Remember MAST Trousers (Military Anti-Shock Trousers)? They were a staple of prehospital care starting in the 1970s and lasting through the turn of the century. But what happened after that? They seem to have disappeared. I recently received a question on the topic recently and wanted to share the real story with you readers.
The basic MAST trouser consists of three inflatable compartments: two legs and one covering the abdomen and pelvis. Each can be inflated or deflated separately. The basic concept was first described by a surgeon who wanted to increase blood pressure during neurosurgical procedures in the early 1900s. The US military embraced the concept during the Vietnam war, using it to augment systolic pressure in servicemen in shock.

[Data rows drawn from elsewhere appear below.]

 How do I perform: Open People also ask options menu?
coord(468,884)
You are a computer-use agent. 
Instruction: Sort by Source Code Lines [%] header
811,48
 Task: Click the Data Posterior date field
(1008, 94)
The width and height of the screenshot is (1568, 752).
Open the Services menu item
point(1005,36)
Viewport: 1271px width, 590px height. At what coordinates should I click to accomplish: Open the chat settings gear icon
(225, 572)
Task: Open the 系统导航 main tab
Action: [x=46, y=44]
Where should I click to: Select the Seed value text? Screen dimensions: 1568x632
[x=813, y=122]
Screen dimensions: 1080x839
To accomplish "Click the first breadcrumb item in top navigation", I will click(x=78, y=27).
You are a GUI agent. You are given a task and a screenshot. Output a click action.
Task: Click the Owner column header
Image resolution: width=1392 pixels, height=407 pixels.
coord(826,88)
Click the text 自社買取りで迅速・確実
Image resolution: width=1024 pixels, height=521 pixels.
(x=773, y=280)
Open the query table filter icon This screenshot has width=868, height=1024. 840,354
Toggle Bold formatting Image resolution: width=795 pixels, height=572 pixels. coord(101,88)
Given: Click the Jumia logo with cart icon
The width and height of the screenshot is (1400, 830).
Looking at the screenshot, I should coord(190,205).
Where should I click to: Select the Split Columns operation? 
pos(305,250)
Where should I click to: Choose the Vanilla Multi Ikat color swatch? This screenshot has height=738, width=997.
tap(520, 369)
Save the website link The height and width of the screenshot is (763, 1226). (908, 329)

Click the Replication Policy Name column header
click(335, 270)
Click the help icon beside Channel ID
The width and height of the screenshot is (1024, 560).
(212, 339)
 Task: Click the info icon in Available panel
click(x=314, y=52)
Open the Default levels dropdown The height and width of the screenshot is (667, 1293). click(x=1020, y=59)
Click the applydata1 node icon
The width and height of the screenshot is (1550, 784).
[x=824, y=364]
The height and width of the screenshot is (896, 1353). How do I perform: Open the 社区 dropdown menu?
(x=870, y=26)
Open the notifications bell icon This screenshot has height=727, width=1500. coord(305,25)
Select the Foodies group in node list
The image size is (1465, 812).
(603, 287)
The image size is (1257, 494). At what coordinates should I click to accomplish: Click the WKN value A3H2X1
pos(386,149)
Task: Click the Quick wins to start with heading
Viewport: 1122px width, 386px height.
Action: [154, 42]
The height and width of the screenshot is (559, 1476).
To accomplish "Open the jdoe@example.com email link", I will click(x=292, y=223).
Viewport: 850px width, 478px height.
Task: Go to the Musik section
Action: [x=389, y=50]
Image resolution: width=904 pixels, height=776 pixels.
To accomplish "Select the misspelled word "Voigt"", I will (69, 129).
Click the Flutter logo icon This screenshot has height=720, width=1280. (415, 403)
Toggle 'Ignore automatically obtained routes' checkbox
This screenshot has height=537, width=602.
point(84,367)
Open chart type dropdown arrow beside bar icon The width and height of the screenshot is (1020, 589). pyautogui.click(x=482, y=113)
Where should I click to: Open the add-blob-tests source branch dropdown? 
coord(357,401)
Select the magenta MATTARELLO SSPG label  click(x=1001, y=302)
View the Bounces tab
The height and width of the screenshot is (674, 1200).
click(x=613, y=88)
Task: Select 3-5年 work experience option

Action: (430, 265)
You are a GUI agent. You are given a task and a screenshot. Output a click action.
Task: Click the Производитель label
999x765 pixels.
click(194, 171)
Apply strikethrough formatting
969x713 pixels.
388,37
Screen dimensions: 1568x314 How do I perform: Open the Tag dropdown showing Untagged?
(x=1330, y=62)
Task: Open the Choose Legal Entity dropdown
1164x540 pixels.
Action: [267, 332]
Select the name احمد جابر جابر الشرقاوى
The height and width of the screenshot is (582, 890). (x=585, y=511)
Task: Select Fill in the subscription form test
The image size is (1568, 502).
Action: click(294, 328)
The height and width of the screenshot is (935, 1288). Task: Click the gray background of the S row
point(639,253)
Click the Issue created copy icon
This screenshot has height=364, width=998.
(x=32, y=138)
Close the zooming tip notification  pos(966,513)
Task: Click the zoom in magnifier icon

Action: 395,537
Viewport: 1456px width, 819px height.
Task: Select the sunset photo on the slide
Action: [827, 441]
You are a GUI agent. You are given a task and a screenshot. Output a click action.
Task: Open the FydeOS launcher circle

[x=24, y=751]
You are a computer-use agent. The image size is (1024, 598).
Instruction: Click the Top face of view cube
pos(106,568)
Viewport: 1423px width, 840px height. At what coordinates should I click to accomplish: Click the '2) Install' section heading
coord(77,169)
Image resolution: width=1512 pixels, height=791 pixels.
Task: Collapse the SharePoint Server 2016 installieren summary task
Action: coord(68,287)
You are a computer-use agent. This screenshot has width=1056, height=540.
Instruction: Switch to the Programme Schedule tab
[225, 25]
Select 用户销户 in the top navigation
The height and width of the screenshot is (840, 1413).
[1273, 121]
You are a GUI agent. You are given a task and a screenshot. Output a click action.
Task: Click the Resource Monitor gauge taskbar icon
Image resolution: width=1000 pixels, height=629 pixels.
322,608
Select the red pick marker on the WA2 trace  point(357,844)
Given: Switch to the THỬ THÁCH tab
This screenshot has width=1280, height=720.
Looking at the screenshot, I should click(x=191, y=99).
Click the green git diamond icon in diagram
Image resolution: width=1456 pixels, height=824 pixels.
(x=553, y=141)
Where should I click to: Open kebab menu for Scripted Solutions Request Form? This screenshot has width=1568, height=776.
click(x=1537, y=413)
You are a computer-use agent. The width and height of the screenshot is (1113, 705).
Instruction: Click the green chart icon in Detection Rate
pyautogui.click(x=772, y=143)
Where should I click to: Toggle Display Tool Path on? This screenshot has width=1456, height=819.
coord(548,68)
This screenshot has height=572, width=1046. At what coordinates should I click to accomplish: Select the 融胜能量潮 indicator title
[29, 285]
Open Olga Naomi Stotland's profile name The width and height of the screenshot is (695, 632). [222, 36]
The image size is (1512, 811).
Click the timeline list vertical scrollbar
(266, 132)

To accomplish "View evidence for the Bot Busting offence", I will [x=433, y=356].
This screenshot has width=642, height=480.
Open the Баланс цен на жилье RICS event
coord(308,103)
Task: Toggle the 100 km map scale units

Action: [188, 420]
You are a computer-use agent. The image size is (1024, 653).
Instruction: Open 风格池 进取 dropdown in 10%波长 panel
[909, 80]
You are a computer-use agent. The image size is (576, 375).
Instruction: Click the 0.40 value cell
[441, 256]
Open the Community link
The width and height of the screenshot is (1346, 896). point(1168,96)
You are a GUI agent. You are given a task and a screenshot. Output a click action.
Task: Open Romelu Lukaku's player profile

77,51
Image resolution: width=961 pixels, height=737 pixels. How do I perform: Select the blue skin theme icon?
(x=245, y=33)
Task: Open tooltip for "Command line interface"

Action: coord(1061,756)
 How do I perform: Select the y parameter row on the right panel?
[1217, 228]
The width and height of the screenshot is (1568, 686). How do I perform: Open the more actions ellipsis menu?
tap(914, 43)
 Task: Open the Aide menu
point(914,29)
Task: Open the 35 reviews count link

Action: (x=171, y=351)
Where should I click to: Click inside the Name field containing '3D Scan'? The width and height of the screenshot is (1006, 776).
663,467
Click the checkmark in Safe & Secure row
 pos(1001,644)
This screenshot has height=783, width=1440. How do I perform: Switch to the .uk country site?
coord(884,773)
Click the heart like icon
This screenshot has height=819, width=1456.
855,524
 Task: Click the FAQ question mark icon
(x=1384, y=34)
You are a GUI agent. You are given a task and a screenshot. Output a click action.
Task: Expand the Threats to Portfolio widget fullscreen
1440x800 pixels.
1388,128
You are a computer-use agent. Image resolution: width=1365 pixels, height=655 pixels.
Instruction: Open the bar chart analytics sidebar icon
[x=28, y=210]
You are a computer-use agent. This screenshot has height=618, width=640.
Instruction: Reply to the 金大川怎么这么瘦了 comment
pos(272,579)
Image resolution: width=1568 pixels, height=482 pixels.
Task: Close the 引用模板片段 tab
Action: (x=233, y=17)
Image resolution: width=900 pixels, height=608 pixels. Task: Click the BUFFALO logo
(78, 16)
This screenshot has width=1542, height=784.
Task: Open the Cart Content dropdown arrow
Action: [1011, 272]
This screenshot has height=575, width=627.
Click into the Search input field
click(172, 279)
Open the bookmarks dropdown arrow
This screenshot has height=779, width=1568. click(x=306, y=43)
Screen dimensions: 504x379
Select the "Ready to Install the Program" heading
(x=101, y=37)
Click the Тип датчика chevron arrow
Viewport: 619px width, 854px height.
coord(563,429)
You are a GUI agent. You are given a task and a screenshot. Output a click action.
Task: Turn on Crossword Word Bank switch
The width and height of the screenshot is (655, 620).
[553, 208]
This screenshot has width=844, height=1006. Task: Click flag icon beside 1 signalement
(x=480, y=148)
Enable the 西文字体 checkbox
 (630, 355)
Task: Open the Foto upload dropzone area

Military surgeons migrated this device into civilian prehospital care during the mid-1970s, and the American College of Surgeons Committee on Trauma listed this device as essential on all ambulances in 1977. MAST trousers then came into widespread use throughout the 1980s and 1990s.
Early research in the 1970s suggested that this device could provide up to a 20% boost in volume to the upper part of the body when applied. But as occurs with so many new toys, additional research demonstrated that this auto-transfusion effect was actually only about 5% of blood volume. Some significant complications also came to light as lower extremity ischemia and compartment syndromes were described. Ben Taub Hospital published a study in 1987 which showed no improvement in mortality in patients with penetrating injury.
At the end of the century, support for MAST started to dry up. The NAEMSP published a position paper limiting use to ruptured abdominal aortic aneurysms and pelvic fractures with hypotension. The final straw was a review by the Cochrane Collaboration in 2000 that confirmed no reduction in mortality with MAST use.
Although a few older textbooks may still mention MAST trousers, they are no longer the standard of care. There are no longer any accepted indications for their use, and the few trousers that remain are gathering cobwebs in some corner of the trauma basement.
Reference: StatPearls [Internet]. Treasure Island (FL): StatPearls Publishing; 2022 Jan.